» **Work to be completed**:
Word for word, set down the full listing below.

Supplied information below:

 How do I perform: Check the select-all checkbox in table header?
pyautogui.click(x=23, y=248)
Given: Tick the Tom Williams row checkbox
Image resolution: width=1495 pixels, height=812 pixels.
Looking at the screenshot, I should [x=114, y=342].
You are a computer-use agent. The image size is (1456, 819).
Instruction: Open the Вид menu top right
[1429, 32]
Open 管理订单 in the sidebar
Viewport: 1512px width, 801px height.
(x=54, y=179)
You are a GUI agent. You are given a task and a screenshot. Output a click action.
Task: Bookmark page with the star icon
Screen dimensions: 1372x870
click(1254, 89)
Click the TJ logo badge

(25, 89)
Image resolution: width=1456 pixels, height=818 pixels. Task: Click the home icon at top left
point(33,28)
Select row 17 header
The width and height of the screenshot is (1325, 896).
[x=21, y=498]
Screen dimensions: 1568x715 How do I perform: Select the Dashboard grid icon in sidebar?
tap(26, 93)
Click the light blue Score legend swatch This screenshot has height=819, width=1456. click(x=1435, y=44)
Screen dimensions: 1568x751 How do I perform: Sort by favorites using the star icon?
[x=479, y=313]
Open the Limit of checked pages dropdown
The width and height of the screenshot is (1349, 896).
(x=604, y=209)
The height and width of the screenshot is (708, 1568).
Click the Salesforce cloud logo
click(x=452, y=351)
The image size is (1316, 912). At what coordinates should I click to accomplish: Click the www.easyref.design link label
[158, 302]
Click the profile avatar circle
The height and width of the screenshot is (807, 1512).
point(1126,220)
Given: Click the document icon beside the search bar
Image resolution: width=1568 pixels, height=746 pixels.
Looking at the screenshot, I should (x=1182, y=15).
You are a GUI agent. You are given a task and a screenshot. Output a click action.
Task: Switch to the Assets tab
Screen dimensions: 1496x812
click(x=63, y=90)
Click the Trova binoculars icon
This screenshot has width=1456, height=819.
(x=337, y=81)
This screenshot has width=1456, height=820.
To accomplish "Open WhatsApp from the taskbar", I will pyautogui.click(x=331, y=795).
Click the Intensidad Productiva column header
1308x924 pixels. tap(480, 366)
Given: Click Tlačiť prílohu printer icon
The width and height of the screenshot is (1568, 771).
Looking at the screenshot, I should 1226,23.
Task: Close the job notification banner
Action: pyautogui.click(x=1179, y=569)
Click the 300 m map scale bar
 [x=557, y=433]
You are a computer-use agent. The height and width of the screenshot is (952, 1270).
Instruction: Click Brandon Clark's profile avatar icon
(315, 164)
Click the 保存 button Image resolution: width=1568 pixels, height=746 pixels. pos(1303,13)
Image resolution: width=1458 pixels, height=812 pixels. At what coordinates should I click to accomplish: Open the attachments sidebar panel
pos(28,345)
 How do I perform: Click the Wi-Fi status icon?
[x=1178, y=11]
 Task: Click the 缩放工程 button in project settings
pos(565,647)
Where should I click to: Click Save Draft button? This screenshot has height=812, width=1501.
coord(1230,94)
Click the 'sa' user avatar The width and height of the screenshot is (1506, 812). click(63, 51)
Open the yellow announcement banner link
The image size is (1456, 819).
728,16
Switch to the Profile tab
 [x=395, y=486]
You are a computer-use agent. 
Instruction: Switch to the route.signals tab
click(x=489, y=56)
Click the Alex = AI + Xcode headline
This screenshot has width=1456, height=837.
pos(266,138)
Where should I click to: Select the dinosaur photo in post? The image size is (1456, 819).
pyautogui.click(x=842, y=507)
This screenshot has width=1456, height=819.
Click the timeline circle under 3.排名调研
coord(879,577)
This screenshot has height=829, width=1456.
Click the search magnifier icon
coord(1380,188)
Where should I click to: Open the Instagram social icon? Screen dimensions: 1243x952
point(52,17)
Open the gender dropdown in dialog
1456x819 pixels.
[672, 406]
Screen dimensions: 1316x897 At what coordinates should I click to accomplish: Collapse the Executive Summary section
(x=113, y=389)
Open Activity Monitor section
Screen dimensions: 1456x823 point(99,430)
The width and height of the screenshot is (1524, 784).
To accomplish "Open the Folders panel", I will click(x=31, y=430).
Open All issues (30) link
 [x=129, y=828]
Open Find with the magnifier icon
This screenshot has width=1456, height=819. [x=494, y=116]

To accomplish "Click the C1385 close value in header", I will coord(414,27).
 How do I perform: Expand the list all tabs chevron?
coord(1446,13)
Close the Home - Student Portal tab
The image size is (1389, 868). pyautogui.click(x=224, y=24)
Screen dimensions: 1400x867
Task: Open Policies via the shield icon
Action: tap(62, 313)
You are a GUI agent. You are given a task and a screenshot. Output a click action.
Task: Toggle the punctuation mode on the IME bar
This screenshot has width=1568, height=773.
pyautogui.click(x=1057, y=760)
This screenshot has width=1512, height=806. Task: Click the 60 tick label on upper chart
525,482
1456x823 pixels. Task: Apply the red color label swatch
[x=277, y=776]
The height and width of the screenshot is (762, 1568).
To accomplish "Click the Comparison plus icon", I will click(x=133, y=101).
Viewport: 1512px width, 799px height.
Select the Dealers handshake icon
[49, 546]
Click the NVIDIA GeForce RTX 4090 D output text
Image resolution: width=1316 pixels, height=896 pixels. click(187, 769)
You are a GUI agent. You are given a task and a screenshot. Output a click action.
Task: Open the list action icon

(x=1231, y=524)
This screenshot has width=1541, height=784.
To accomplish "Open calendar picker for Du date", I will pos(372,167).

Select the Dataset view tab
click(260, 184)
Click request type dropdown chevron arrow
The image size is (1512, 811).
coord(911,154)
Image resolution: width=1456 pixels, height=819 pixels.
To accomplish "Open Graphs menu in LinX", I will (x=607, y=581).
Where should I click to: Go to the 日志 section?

End of Supplied information.

» **Output below**:
 How do I perform: Check the select-all checkbox in table header?
pyautogui.click(x=23, y=248)
Given: Tick the Tom Williams row checkbox
Image resolution: width=1495 pixels, height=812 pixels.
Looking at the screenshot, I should [x=114, y=342].
You are a computer-use agent. The image size is (1456, 819).
Instruction: Open the Вид menu top right
[1429, 32]
Open 管理订单 in the sidebar
Viewport: 1512px width, 801px height.
(x=54, y=179)
You are a GUI agent. You are given a task and a screenshot. Output a click action.
Task: Bookmark page with the star icon
Screen dimensions: 1372x870
click(1254, 89)
Click the TJ logo badge

(25, 89)
Image resolution: width=1456 pixels, height=818 pixels. Task: Click the home icon at top left
point(33,28)
Select row 17 header
The width and height of the screenshot is (1325, 896).
[x=21, y=498]
Screen dimensions: 1568x715 How do I perform: Select the Dashboard grid icon in sidebar?
tap(26, 93)
Click the light blue Score legend swatch This screenshot has height=819, width=1456. click(x=1435, y=44)
Screen dimensions: 1568x751 How do I perform: Sort by favorites using the star icon?
[x=479, y=313]
Open the Limit of checked pages dropdown
The width and height of the screenshot is (1349, 896).
(x=604, y=209)
The height and width of the screenshot is (708, 1568).
Click the Salesforce cloud logo
click(x=452, y=351)
The image size is (1316, 912). At what coordinates should I click to accomplish: Click the www.easyref.design link label
[158, 302]
Click the profile avatar circle
The height and width of the screenshot is (807, 1512).
point(1126,220)
Given: Click the document icon beside the search bar
Image resolution: width=1568 pixels, height=746 pixels.
Looking at the screenshot, I should (x=1182, y=15).
You are a GUI agent. You are given a task and a screenshot. Output a click action.
Task: Switch to the Assets tab
Screen dimensions: 1496x812
click(x=63, y=90)
Click the Trova binoculars icon
This screenshot has width=1456, height=819.
(x=337, y=81)
This screenshot has width=1456, height=820.
To accomplish "Open WhatsApp from the taskbar", I will pyautogui.click(x=331, y=795).
Click the Intensidad Productiva column header
1308x924 pixels. tap(480, 366)
Given: Click Tlačiť prílohu printer icon
The width and height of the screenshot is (1568, 771).
Looking at the screenshot, I should 1226,23.
Task: Close the job notification banner
Action: pyautogui.click(x=1179, y=569)
Click the 300 m map scale bar
 [x=557, y=433]
You are a computer-use agent. The height and width of the screenshot is (952, 1270).
Instruction: Click Brandon Clark's profile avatar icon
(315, 164)
Click the 保存 button Image resolution: width=1568 pixels, height=746 pixels. pos(1303,13)
Image resolution: width=1458 pixels, height=812 pixels. At what coordinates should I click to accomplish: Open the attachments sidebar panel
pos(28,345)
 How do I perform: Click the Wi-Fi status icon?
[x=1178, y=11]
 Task: Click the 缩放工程 button in project settings
pos(565,647)
Where should I click to: Click Save Draft button? This screenshot has height=812, width=1501.
coord(1230,94)
Click the 'sa' user avatar The width and height of the screenshot is (1506, 812). click(63, 51)
Open the yellow announcement banner link
The image size is (1456, 819).
728,16
Switch to the Profile tab
 [x=395, y=486]
You are a computer-use agent. 
Instruction: Switch to the route.signals tab
click(x=489, y=56)
Click the Alex = AI + Xcode headline
This screenshot has width=1456, height=837.
pos(266,138)
Where should I click to: Select the dinosaur photo in post? The image size is (1456, 819).
pyautogui.click(x=842, y=507)
This screenshot has width=1456, height=819.
Click the timeline circle under 3.排名调研
coord(879,577)
This screenshot has height=829, width=1456.
Click the search magnifier icon
coord(1380,188)
Where should I click to: Open the Instagram social icon? Screen dimensions: 1243x952
point(52,17)
Open the gender dropdown in dialog
1456x819 pixels.
[672, 406]
Screen dimensions: 1316x897 At what coordinates should I click to accomplish: Collapse the Executive Summary section
(x=113, y=389)
Open Activity Monitor section
Screen dimensions: 1456x823 point(99,430)
The width and height of the screenshot is (1524, 784).
To accomplish "Open the Folders panel", I will click(x=31, y=430).
Open All issues (30) link
 [x=129, y=828]
Open Find with the magnifier icon
This screenshot has width=1456, height=819. [x=494, y=116]

To accomplish "Click the C1385 close value in header", I will coord(414,27).
 How do I perform: Expand the list all tabs chevron?
coord(1446,13)
Close the Home - Student Portal tab
The image size is (1389, 868). pyautogui.click(x=224, y=24)
Screen dimensions: 1400x867
Task: Open Policies via the shield icon
Action: tap(62, 313)
You are a GUI agent. You are given a task and a screenshot. Output a click action.
Task: Toggle the punctuation mode on the IME bar
This screenshot has width=1568, height=773.
pyautogui.click(x=1057, y=760)
This screenshot has width=1512, height=806. Task: Click the 60 tick label on upper chart
525,482
1456x823 pixels. Task: Apply the red color label swatch
[x=277, y=776]
The height and width of the screenshot is (762, 1568).
To accomplish "Click the Comparison plus icon", I will click(x=133, y=101).
Viewport: 1512px width, 799px height.
Select the Dealers handshake icon
[49, 546]
Click the NVIDIA GeForce RTX 4090 D output text
Image resolution: width=1316 pixels, height=896 pixels. click(187, 769)
You are a GUI agent. You are given a task and a screenshot. Output a click action.
Task: Open the list action icon

(x=1231, y=524)
This screenshot has width=1541, height=784.
To accomplish "Open calendar picker for Du date", I will pos(372,167).

Select the Dataset view tab
click(260, 184)
Click request type dropdown chevron arrow
The image size is (1512, 811).
coord(911,154)
Image resolution: width=1456 pixels, height=819 pixels.
To accomplish "Open Graphs menu in LinX", I will (x=607, y=581).
Where should I click to: Go to the 日志 section?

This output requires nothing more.